United States: On the Horizon - May 21, 2013


Asset retirement obligations in leasing arrangements

Some leases impose requirements on a lessee to restore a facility to its original condition at the end of a lease or to uninstall and remove leasehold improvements. The accounting for those obligations varies on their exact nature. Sometimes the obligation is considered to be part of minimum lease payments and is accounted for under FASB Accounting Standards Codification® (ASC) 840, Leases. When the obligation is not considered part of minimum lease payments, it may be an asset retirement obligation under ASC 410-20, Asset Retirement and Environmental Obligations: Asset Retirement Obligations.

Obligations included in minimum lease payments under ASC 840

Generally, an asset retirement obligation to remove or restore an asset of the landlord could be a part of minimum lease payments accounted for under ASC 840. Like a residual value guarantee, the entire estimated amount is included within minimum lease payments without regard to the probability that the lessor will require removal when classifying the lease. The estimated removal costs are included in the determination of straight-line rent and therefore are accrued over the term of the operating lease. Estimated removal costs are included in the capital lease obligation for capital leases. The liability is derecognized when removal costs are incurred or if the lessor waives removal.

▶ Instructions to follow
Render this sentence from the lease accounting text in Spanish: "The liability is derecognized when removal costs are incurred or if the lessor waives removal." Rely solely on the lease accounting text when completing the task that concerns it.

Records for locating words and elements
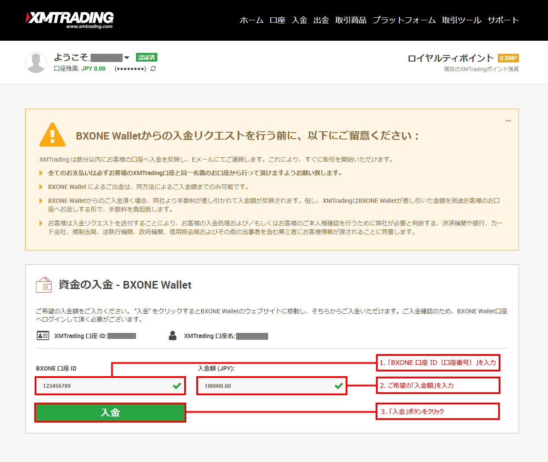Expand the username dropdown arrow

126,58
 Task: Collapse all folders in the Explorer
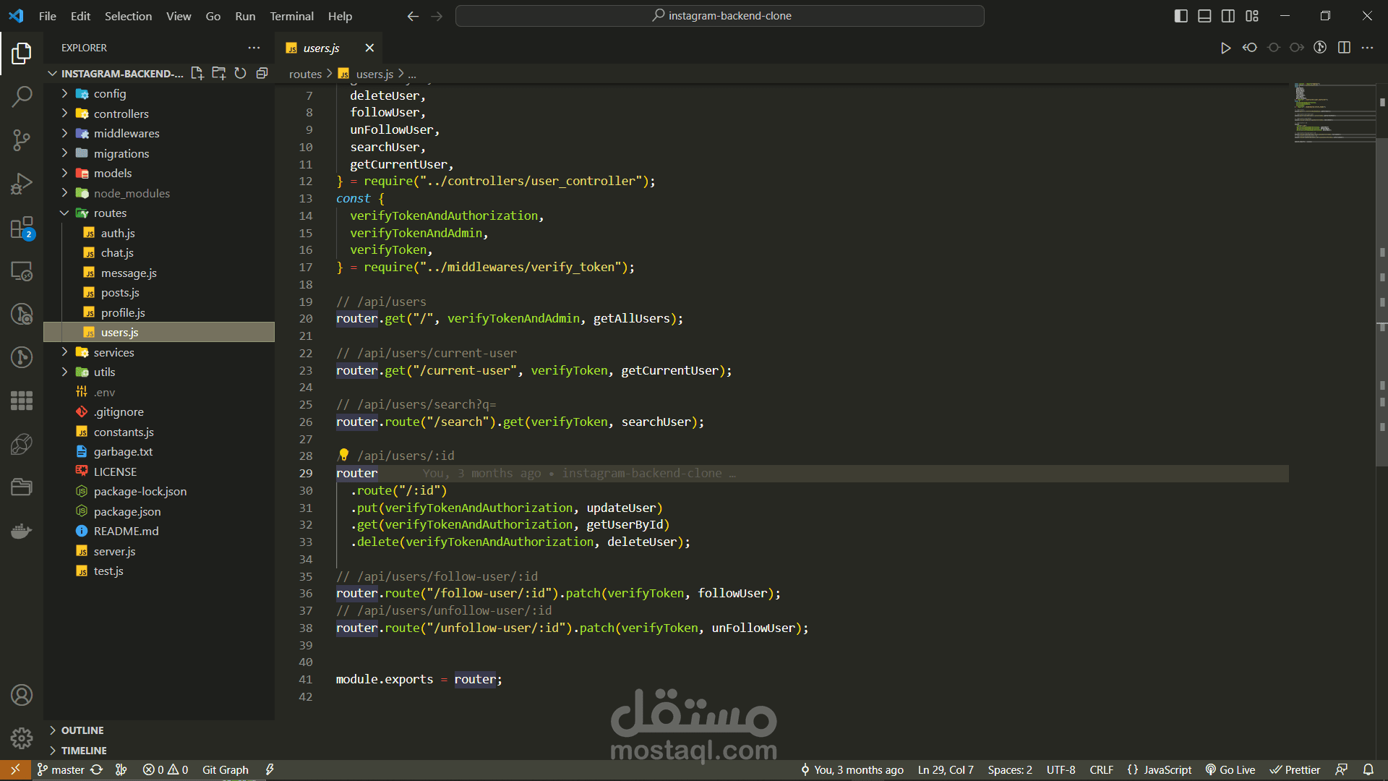click(x=262, y=73)
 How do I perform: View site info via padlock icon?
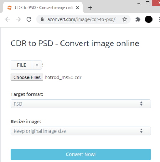tap(42, 19)
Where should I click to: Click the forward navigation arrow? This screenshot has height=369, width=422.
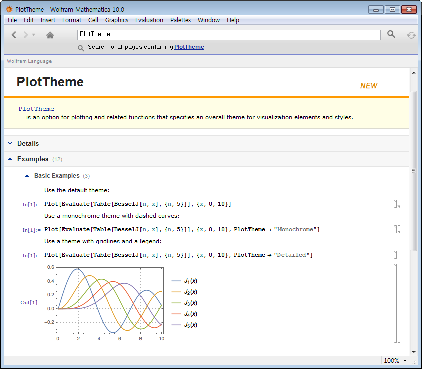pyautogui.click(x=26, y=35)
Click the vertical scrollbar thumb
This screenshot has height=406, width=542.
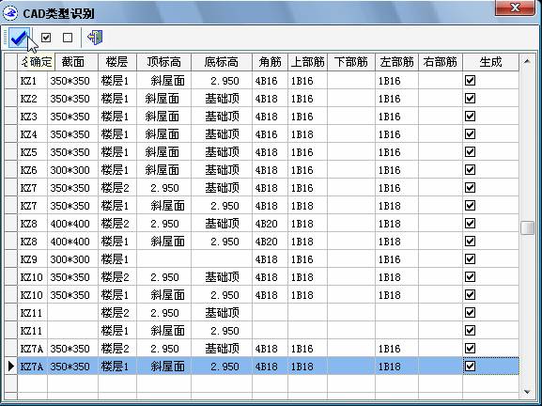click(527, 227)
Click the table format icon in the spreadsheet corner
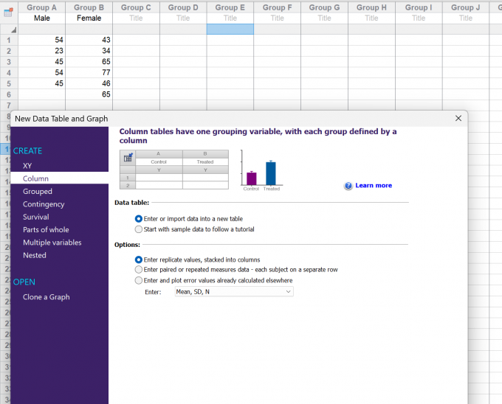 8,12
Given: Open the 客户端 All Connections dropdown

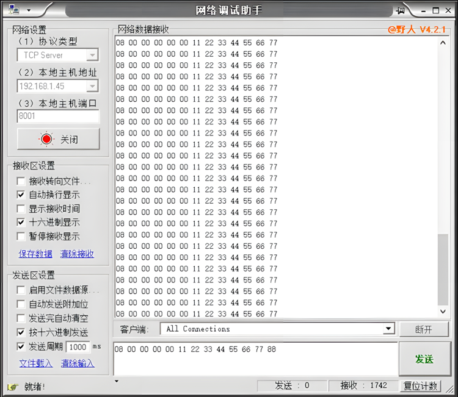Looking at the screenshot, I should click(388, 329).

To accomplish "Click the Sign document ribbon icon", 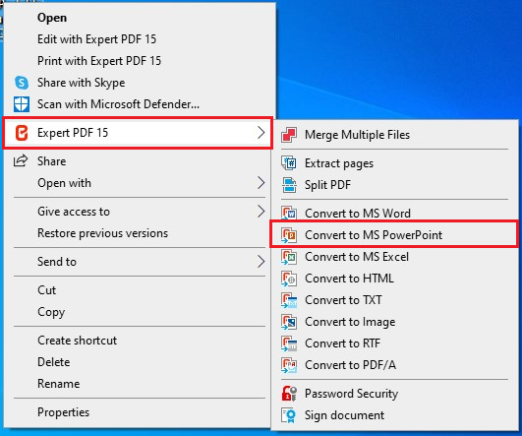I will [x=289, y=415].
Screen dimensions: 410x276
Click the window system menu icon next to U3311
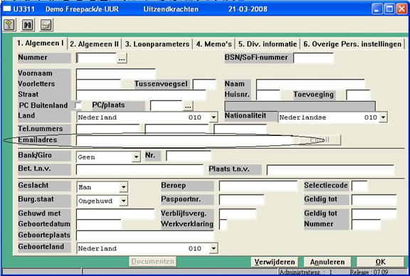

▶ Response
El pasivo se da de baja cuando se incurren los costos de retiro o si el arrendador renuncia al retiro.